------ Working data

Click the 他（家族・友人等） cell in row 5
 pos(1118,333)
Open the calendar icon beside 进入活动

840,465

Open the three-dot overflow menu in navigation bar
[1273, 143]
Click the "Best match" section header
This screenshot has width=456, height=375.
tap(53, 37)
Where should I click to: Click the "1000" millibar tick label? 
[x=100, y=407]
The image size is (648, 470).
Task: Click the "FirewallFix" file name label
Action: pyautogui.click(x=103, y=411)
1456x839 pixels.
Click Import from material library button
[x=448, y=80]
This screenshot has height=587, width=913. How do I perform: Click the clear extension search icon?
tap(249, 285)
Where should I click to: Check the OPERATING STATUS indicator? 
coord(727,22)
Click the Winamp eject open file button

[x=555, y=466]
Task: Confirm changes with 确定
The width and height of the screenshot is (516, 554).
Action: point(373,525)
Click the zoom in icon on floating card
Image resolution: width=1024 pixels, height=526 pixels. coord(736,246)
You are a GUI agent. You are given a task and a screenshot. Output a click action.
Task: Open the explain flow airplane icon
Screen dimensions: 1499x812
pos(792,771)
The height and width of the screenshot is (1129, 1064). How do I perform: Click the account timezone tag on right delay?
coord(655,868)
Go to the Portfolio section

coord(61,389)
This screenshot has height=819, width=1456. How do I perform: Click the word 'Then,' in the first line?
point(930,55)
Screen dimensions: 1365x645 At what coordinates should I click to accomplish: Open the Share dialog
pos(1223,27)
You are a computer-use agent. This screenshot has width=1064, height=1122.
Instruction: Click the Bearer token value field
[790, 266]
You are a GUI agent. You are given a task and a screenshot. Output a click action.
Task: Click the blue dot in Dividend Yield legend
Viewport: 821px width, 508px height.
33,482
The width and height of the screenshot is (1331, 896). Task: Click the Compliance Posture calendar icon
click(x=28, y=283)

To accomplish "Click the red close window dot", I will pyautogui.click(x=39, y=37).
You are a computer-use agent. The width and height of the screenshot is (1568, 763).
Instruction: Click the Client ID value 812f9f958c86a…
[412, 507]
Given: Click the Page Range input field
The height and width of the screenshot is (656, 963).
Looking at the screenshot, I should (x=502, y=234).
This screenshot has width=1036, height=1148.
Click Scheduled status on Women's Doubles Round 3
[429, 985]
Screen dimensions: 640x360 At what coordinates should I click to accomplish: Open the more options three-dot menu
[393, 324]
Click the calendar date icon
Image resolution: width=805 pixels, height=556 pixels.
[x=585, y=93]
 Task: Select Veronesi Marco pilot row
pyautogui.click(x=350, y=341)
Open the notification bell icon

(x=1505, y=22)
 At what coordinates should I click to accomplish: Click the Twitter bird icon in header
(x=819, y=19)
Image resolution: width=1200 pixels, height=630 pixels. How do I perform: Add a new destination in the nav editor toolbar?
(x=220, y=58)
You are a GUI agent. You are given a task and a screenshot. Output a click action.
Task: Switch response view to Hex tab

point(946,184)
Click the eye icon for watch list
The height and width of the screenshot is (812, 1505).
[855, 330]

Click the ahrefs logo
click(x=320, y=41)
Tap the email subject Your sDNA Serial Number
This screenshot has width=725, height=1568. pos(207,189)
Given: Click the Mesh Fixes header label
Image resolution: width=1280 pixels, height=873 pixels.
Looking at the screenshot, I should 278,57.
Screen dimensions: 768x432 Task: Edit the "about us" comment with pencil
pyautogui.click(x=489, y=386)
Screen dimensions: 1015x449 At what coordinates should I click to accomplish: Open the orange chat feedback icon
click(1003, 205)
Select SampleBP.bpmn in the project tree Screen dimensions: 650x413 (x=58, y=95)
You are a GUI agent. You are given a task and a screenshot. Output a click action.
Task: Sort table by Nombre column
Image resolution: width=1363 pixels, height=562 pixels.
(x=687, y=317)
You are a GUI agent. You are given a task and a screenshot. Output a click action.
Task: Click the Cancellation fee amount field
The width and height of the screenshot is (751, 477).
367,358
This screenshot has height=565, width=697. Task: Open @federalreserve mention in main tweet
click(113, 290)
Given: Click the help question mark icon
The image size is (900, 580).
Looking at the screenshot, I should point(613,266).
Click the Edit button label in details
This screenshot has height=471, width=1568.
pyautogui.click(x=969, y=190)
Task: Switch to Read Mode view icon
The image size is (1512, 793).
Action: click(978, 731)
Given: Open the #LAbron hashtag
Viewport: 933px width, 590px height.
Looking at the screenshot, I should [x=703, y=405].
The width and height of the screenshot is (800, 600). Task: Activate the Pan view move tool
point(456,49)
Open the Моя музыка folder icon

------------

- [What needs to be done]:
Pull out every line of the data listing above that contains the string "Switch", copying each one in full.

- [Result of the exercise]:
Task: Switch response view to Hex tab
Task: Switch to Read Mode view icon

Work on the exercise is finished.